Joni Lapilainen edited this page Jun 23, 2021 · 3 revisions

Requirements

Hardware accelerated video usually requires firmware built into kernel.
Install linux-firmware(-git) and see Radeon for detailed instructions.

Nouveau users will usually need to extract firmware blob from NVidia binary.
See https://nouveau.freedesktop.org/VideoAcceleration.html for instructions.

Intel hardware requires separate drivers installed.
Some Intel GPUs require additional firmware, some don't.

Installation

Video acceleration via VA-API can be enabled by installing libva:

butch install libva libva-utils

Libva is optional dependency for mesalib, ffmpeg, mpv etc.
If you have those installed, rebuild is necessary.

For Nouveau and Intel

butch rebuild mesalib-standard ffmpeg mpv

Intel hardware requires installation of additional drivers.
GMA 4500:

butch install intel-vaapi-driver-g45

Other Intel hardware:

butch install intel-vaapi-driver-std

or

butch install intel-media-driver

depending on your hardware.

See commit log of these packages to see which hardware is supported on which driver.
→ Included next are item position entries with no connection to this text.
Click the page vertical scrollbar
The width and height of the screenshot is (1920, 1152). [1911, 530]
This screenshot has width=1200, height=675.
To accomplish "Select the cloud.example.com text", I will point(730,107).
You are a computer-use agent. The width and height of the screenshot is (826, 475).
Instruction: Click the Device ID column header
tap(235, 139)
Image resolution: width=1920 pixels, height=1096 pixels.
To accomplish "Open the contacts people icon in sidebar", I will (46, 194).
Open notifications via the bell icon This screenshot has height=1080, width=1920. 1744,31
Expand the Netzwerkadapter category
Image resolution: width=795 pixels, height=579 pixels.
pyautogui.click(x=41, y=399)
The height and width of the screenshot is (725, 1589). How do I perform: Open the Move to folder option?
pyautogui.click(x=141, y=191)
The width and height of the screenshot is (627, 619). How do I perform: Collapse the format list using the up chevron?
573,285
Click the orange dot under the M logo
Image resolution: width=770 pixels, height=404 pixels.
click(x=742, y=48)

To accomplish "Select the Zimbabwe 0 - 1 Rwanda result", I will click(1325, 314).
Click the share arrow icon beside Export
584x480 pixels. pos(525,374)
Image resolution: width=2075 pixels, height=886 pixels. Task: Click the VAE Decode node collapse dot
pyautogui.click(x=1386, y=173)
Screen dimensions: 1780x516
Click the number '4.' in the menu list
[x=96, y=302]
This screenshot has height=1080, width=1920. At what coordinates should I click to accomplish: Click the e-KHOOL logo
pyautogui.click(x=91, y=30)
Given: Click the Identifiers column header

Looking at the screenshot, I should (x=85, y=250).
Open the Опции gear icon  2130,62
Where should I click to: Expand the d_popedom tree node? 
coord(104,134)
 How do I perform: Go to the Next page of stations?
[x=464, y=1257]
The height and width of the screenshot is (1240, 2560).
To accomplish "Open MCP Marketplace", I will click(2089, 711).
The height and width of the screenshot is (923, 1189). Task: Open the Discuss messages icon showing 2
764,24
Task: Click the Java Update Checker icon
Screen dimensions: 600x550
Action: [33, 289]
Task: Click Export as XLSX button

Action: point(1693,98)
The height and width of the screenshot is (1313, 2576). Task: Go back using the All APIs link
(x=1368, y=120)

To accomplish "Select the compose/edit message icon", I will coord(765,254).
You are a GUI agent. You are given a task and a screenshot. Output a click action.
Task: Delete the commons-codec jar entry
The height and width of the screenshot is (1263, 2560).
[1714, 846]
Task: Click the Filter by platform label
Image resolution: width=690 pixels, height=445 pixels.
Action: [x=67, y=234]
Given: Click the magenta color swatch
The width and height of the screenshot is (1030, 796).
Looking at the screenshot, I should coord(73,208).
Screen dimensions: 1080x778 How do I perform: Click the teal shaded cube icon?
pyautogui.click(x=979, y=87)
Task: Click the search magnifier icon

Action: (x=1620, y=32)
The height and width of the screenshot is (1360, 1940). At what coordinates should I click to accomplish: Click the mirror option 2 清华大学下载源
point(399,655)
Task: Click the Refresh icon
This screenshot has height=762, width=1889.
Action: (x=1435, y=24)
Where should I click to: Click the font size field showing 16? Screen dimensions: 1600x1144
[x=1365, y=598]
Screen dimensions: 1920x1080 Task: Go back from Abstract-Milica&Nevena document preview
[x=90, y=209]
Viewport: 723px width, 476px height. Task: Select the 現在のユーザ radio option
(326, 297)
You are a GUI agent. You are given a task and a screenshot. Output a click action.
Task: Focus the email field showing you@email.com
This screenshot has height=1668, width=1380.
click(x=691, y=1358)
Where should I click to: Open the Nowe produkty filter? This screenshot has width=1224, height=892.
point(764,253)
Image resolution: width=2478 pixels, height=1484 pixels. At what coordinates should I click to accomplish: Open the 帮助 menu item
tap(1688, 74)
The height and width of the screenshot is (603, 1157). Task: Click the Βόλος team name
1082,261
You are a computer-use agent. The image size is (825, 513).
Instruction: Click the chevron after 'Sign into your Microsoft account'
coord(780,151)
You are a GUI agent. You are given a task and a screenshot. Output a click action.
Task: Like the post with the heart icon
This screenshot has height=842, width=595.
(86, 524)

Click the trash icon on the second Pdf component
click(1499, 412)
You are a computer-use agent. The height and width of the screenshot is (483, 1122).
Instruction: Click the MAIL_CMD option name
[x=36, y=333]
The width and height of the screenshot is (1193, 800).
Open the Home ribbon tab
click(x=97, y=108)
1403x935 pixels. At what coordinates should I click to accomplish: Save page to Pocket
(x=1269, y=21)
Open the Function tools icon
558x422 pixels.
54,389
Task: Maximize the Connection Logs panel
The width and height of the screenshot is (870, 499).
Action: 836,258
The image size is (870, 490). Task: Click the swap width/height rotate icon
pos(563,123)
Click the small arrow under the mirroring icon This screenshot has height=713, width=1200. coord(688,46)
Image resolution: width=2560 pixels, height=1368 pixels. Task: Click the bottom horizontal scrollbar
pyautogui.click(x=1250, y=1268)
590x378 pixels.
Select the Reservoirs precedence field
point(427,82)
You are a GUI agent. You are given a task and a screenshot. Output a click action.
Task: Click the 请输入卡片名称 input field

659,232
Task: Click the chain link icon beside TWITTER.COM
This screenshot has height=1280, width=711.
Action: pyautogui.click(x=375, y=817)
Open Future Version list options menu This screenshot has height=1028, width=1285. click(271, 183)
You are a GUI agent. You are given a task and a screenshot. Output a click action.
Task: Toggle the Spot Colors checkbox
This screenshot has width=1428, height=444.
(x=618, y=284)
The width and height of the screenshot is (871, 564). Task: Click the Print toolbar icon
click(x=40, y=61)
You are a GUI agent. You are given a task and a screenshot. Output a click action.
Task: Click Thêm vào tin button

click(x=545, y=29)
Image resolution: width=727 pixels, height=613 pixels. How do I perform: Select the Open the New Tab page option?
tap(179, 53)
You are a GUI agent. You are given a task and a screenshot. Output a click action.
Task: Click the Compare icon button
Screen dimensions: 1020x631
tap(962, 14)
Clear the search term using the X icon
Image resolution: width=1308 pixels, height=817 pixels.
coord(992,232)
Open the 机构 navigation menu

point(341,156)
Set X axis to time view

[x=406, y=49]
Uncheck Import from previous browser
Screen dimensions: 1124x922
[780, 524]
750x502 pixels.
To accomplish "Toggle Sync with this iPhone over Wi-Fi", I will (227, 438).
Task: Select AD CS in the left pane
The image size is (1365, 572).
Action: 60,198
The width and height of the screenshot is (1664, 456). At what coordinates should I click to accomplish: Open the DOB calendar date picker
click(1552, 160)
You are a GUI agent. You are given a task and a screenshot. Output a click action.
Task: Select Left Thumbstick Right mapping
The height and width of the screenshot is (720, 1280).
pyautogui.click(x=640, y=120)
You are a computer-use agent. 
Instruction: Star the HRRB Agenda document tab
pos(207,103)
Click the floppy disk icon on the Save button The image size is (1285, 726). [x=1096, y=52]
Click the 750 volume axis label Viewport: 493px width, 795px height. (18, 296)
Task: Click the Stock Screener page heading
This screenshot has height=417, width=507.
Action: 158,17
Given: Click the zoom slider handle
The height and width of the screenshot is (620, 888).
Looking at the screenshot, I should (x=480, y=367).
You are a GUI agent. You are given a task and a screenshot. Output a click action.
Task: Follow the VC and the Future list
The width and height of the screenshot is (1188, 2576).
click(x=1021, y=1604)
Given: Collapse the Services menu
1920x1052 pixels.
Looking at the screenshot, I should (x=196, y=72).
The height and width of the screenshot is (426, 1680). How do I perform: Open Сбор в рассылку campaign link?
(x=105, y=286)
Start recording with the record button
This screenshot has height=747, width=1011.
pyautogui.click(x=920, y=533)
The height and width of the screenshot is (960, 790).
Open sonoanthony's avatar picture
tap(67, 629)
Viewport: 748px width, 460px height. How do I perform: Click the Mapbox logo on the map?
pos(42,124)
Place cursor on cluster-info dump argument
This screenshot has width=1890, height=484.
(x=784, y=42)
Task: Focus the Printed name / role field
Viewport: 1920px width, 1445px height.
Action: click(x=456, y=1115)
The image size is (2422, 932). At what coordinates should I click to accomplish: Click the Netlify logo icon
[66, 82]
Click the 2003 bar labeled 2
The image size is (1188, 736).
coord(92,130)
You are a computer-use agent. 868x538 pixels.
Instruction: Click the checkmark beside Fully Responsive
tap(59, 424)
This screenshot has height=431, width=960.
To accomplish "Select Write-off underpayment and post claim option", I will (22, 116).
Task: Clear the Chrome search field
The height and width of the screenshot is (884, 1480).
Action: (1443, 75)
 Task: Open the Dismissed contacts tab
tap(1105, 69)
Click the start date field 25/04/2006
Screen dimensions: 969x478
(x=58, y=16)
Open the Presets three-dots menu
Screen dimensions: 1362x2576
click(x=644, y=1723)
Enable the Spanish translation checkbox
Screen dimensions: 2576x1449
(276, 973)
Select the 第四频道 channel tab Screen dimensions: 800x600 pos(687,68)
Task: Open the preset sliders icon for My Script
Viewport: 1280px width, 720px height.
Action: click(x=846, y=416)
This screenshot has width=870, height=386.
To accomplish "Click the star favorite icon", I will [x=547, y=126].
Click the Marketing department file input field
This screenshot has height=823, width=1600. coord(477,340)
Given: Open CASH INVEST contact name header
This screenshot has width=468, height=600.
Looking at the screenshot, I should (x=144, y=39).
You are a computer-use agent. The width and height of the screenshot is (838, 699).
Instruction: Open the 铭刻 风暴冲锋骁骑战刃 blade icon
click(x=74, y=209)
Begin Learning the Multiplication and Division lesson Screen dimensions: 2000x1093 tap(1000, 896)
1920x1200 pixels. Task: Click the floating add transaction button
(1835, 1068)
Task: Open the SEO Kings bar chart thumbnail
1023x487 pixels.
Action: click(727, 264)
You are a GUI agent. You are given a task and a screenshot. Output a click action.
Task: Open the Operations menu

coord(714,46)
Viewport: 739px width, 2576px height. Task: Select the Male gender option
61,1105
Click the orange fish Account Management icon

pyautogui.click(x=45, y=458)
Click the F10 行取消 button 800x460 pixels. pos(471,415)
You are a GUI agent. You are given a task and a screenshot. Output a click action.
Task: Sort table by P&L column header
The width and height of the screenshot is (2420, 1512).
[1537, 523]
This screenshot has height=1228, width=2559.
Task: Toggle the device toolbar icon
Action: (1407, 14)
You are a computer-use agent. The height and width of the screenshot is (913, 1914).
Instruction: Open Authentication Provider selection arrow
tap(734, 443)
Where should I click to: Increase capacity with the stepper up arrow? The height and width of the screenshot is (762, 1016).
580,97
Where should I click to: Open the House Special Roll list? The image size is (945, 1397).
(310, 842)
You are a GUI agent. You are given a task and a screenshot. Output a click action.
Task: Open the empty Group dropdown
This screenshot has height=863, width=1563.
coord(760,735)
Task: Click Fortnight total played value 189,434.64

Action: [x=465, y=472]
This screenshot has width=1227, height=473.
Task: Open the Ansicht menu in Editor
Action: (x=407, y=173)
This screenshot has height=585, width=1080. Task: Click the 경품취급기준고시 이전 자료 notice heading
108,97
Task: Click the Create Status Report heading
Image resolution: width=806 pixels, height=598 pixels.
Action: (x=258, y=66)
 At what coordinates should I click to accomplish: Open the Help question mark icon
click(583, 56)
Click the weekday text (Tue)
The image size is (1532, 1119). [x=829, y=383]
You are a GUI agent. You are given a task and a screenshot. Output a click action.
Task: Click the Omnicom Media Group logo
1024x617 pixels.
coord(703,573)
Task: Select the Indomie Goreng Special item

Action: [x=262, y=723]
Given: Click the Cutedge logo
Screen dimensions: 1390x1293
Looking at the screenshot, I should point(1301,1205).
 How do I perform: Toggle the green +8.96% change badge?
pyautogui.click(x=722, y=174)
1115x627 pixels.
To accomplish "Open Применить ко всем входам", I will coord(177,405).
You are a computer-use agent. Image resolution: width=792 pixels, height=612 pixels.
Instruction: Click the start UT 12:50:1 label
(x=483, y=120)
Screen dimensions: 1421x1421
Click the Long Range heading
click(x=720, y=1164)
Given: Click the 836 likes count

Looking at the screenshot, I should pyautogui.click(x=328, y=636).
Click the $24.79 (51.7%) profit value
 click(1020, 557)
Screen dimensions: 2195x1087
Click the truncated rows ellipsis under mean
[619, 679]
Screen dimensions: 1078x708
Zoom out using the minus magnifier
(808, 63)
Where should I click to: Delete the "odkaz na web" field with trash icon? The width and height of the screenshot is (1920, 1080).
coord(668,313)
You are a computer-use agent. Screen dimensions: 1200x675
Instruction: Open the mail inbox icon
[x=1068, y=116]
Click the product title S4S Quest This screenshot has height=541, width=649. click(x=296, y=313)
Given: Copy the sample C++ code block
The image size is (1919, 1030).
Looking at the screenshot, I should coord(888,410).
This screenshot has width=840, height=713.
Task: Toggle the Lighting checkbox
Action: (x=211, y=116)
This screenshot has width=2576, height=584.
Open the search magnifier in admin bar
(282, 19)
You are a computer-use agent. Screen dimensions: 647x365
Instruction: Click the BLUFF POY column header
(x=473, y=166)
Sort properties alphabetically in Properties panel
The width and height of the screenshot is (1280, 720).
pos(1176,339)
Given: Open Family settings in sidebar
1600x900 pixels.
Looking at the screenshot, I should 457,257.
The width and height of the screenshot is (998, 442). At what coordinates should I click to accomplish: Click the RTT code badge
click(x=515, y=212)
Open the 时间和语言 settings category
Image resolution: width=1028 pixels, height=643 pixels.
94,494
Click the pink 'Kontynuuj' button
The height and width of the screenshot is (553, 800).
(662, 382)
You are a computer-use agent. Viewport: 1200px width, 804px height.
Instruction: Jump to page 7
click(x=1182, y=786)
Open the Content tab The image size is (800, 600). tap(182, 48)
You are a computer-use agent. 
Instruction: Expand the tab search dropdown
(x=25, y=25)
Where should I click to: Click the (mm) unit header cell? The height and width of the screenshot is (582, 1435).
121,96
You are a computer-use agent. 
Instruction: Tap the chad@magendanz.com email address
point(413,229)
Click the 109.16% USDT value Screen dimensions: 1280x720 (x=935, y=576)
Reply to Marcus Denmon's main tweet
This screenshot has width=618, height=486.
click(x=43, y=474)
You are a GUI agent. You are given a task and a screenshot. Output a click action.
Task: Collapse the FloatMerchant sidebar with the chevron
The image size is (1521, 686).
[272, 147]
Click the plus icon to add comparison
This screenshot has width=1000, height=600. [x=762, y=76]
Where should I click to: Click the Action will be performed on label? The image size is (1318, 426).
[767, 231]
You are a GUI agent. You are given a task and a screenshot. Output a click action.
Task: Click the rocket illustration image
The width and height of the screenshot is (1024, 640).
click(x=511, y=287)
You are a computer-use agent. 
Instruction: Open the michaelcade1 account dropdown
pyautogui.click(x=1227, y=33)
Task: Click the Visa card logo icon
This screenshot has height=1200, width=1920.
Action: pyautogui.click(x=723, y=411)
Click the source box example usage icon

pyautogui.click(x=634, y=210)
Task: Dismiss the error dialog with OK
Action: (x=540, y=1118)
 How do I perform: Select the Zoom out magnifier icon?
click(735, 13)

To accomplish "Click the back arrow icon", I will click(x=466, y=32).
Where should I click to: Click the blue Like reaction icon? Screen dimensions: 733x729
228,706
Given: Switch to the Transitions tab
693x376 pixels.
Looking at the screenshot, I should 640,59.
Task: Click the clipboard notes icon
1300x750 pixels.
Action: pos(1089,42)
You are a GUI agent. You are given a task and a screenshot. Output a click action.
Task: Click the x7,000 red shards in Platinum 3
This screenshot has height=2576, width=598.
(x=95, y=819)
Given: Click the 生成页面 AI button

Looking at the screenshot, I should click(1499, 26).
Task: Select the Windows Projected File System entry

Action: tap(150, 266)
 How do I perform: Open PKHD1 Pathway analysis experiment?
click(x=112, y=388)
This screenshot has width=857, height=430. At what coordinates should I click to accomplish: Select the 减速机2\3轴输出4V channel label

Alternatively, you can install intel-vaapi-driver meta package.
It defaults to intel-vaapi-driver-std. If you want another driver variant, add it to your $DEPS.

For Radeon:

butch rebuild mesalib-radeon ffmpeg mpv

If you have correct firmware in kernel and rebuild was successfully finished,
you can run vainfo which will display your driver and supported profiles.

Using

Play video with acceleration:

mpv -vo vaapi --hwdec=vaapi file.mkv

or

mpv -vo gpu --hwdec=vaapi file.mkv

MPEG-4 acceleration is disabled by default. It can be enabled with envvar:

export VAAPI_MPEG4_ENABLED=true

With hardware acceleration, CPU usage of my old Pentium4 dropped from
100% to 1% and it can actually decode 1080p content from Youtube flawlessly.